By Gary Wickert
The newly-crowned Miss USA is a scientist at the U.S. Nuclear Regulatory Commission, but she dropped a bomb on the pageant judges and incurred the wrath of the politically elite Sunday night when she said that affordable health care in America is a privilege instead of a right. It's a question that underpins the stage for both the enactment of ObamaCare and its repeal. It dates back to Franklin Delano Roosevelt's 1944 State of the Union address, in which he set forth his proposed "Second Bill of Rights."
"Necessitous men are not free men," he rationalized, and therefore, all Americans have a "right" to, among other things, a job, a home, and good health care. But do they?
Former president Barack Obama famously said, “In the wealthiest nation on Earth, no one should go broke just because they get sick. In the United States, health care is not a privilege for the fortunate few, it is a right.” It sounds good, but does saying it make it so? You could plug anything important to a citizen's happiness and health into Barack Obama's sentence and it would be just as cogent: shelter, food, a car to get to work, good Wi-Fi, clothes, etc. After all, not having to walk to work cold, hungry, and naked, shouldn't be just for a "privileged few", right? Words matter, however, and we must look carefully at the history and meaning of the word "right" in order to assess the accuracy of the hypothesis.
The U.S. Constitution gives all Americans certain basic rights, including freedom of speech, press, and religion, the right to bear arms, the right to be free from unreasonable searches and seizures, the right to counsel, the right to due process, the right against self-incrimination, etc. Heallth care is not a right guaranteed by the Constitution. Our Founding Fathers believed in personal responsibility, limited government, free markets, individual liberty, and a strong national defense. "Life, liberty, and the pursuit of happiness" are mentioned as rights in the Declaration of Independence. While one may make the argument that health care is somehow transformed into a "right" by the Declaration of Independence, it is the Constitution that delineates our rights and governs our country. There will always be the need to help the helpless or unfortunate, and America is the most generous nation on earth – by far. But the coerced taking of one citizen's money to pay for another citizen's medical bills is neither moreal nor constitutionally sound. If health care were declared a right, there would be fewer choices, poorer services, and far less freedom.
Some argue that people need health care in order to enjoy life. But what good is health care without clothes, a roof over your head, safe transportation to work, or simple cable? The same argument can be made for just about anything.

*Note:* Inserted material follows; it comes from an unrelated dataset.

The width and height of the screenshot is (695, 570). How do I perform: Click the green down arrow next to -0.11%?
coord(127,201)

Some argue that education is a right, so why not health care? Well, education is not a right – it is also privilege. Not only is the Constitution silent on the subject of education, but the U.S. Supreme Court has also refused to recognize any right to a taxpayerfunded education. In San Antonio Independent School District v. Rodriguez (1973), the Court specifically declared that education, though important, "is not among the rights afforded explicit protection under our Federal Constitution. Nor do we find any basis for saying it is implicitly so protected."
Conservatives have long fought to return from the welfare state America has become to a constitutional, limited government, where accountability, the rule of law and individual responsibility are paramount. But therein lies the weakness of the human condition. We are by nature, selfish and lazy.

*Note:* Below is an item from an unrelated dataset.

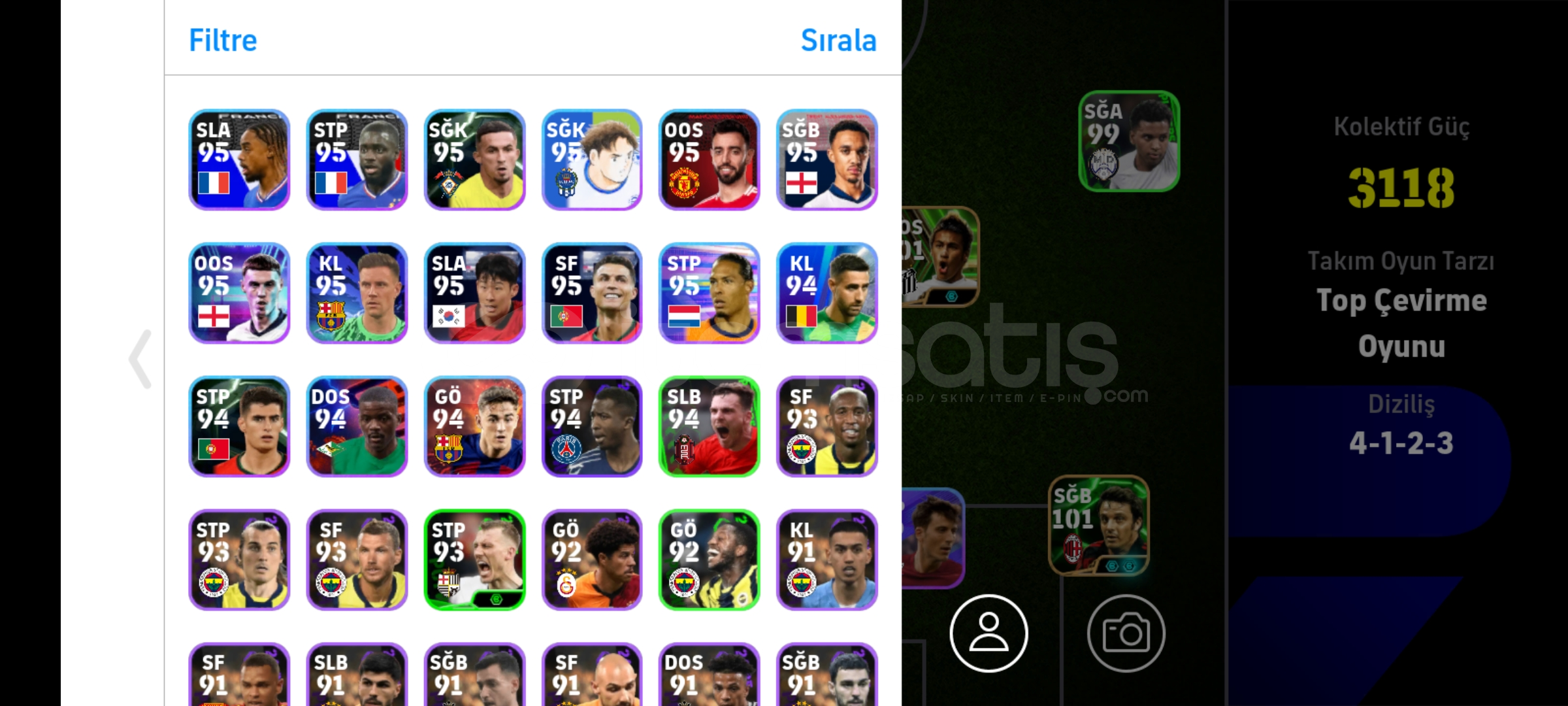Pick the GÖ 92 Galatasaray card
Image resolution: width=1568 pixels, height=706 pixels.
click(592, 560)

Politicians promise voters unemployment compensation, medical care, drugs, subsidized housing, and other handouts. Entitlements, once tasted by the public, cannot be taken away. The Swiss recently voted on awarding all citizens a “universal basic income” of about $30,000 a year, regardless of whether they have work or not. Two-thirds of British voters say they are in favor of this stupid idea. America must not make the mistakes its European counterparts have made. We must recognize more government largesse not as compassion, but as crack cocaine or crystal meth for the masses.
America must fight for that which made us so great at its founding — the fact that in our country, individual rights come from God, not government. We are $20 trillion in debt with no end in sight. The federal government spent more on health care than Social Security for the first time in 2015. Over $1 trillion on health care programs. We are a country that benevolently provides health care for those who truly need it – but it is not a right.
We want to limit government – we need to limit government – because we value freedom and a free society. We want to maximize opportunity, enterprise and creativity. We want to permit individuals to go as far as their talents, ambitions, and industry can take them – and yes – it will take some farther than others. We want people to dream and to have the room to bring those dreams to fruition--for themselves and their families. We want to strengthen the institutions of civil society that tend to atrophy as government grows - family, church, community, and the many voluntary associations that Alexis de Tocqueville recognized as the bedrock of American liberty and self-reliance.
Health care is an individual responsibility, a personal choice — something that, in this nation, should be seen in the same light as choosing which food to buy, which home to purchase, or which car to drive.
Anybody arguing to the contrary is destroying the last vestiges of our country’s greatness — the concept of God first, the individual, second, and the collective, a distant third. The purpose of the US Constitution, as stated in the Preamble, is to "promote the general welfare," not to provide it.